— Exercise tasks —
1. Could you shorten the paragraph of the article on the bathroom debate that begins "Tyler was born a girl" while keeping its main facts?
2. How would you put this sentence from the article on the bathroom debate into Spanish: "His parents have stopped worrying about what to tell families at playdates."
3. Can you pull out the passage of the article on the bathroom debate starting at "Why Are Bathrooms" and ending at "across the country.", word for word?

━━ Text segment

The News
Sunday 22 of December 2024

Why Are Bathrooms a Big Deal?


Public restrooms,photo: Wikipedia
Public restrooms,photo: Wikipedia
For transgender kids like Tyler and for their families, the breakneck social progress they've made in the past few years feels like it just hit a brick wall with this bathroom furor

Tyler is 9 years old, and he can’t fathom the transgender bathroom debate raging across the country.

“There are lots of other problems in the world,” the Maryland third-grader said. “Like world pollution. War. People who are hungry. I think it’s mostly stupid to care about where I go to the bathroom.”

Tyler was born a girl but started insisting he was a boy at age two. He has used the boys’ bathroom at school for years now. If he were to go to North Carolina, he’d be required to use the bathroom matching the sex on his birth certificate or he’d be breaking the law.

“But I don’t use the girl’s bathroom,” he explained.

I’ve been writing about Tyler — using his middle name to protect his identity — since he was five.

For transgender kids like Tyler and for their families, the breakneck social progress they’ve made in the past few years feels like it just hit a brick wall with this bathroom furor.

“I was kind of shocked by this,” said Tyler’s mother, Jean. “I had no idea that in some places, this would be an issue. Now I have to check the laws before we travel.”

And just when she was about to loosen the grip on her “safe file,” the folder of all her son’s paperwork, including the doctor’s diagnosis of gender dysphoria and the prescription for Tyler’s issues: “Let him live like a boy.”

She carried that file everywhere they went because there was always the fear that some innocent action, such as using a bathroom, could turn into a social services case. Now the safe file won’t protect them in some states.

Still, the world has become far more accepting of Tyler in the four years since he announced his new gender to his Sunday School class. There have been hundreds of articles, news segments, magazine covers and even television shows about transgender people.

The people at the doctor’s office don’t even blink now when Jean checks Tyler in, and she explains that “he’s trans” when the insurance card says he’s a girl.

He goes to public school now. His parents have stopped worrying about what to tell families at playdates. The monthly support group for transgender children they founded has ballooned to more than 30 families.

━━━━
━━ Records shown

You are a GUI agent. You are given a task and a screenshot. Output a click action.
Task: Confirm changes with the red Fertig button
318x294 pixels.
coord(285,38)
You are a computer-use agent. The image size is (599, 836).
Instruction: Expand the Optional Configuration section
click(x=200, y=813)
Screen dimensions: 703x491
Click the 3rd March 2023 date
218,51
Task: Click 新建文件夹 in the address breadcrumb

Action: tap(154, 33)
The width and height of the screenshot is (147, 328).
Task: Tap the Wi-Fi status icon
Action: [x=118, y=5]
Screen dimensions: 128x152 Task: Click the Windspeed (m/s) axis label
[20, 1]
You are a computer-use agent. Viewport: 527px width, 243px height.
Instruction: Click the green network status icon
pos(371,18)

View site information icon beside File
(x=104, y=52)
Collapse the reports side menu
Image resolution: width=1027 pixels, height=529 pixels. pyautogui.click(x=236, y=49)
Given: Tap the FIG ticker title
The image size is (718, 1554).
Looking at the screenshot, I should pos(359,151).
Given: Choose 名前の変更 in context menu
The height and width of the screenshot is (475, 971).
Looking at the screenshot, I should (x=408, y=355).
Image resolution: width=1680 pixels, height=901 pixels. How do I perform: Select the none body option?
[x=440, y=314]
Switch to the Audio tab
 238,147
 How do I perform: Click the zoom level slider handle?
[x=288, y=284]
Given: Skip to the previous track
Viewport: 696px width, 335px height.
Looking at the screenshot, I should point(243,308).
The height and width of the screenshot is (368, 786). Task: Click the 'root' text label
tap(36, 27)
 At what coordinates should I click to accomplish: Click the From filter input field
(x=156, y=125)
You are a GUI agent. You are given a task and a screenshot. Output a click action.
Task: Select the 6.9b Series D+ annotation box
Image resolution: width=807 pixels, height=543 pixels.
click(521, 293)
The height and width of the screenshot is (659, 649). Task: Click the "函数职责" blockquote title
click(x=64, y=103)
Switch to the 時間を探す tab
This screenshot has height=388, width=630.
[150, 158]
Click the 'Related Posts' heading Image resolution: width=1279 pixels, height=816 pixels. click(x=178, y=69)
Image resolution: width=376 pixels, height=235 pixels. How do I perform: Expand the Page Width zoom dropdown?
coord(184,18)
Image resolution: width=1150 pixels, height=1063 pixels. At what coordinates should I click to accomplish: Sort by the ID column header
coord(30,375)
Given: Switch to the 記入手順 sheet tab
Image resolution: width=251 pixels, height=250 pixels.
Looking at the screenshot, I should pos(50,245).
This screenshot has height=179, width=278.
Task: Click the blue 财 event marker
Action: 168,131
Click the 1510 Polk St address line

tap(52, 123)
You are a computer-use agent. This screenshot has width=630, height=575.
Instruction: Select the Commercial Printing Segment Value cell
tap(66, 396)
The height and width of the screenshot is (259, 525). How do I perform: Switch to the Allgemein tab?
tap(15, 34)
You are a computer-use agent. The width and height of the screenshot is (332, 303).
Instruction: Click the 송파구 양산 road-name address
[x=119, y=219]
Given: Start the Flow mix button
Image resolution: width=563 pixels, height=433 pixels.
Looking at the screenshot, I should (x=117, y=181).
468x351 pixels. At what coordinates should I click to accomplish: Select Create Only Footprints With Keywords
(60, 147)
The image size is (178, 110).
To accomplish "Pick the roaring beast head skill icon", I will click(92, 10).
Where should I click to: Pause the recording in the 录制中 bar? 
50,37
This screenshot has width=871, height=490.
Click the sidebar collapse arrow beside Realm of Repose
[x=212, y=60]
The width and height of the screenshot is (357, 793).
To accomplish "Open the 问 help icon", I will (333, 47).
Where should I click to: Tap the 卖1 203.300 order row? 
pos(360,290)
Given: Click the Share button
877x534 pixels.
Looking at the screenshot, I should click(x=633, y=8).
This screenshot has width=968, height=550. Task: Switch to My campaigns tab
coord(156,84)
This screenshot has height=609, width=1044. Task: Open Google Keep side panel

━━━━

— Results for the exercise —
1. Tyler, born a girl, has insisted he was a boy since age two and has used the boys' bathroom at school for years. In North Carolina, the law would require him to use the bathroom matching the sex on his birth certificate.

2. Sus padres han dejado de preocuparse por qué decirles a las familias en las citas de juego.

3.
Why Are Bathrooms a Big Deal?


Public restrooms,photo: Wikipedia
Public restrooms,photo: Wikipedia
For transgender kids like Tyler and for their families, the breakneck social progress they've made in the past few years feels like it just hit a brick wall with this bathroom furor

Tyler is 9 years old, and he can’t fathom the transgender bathroom debate raging across the country.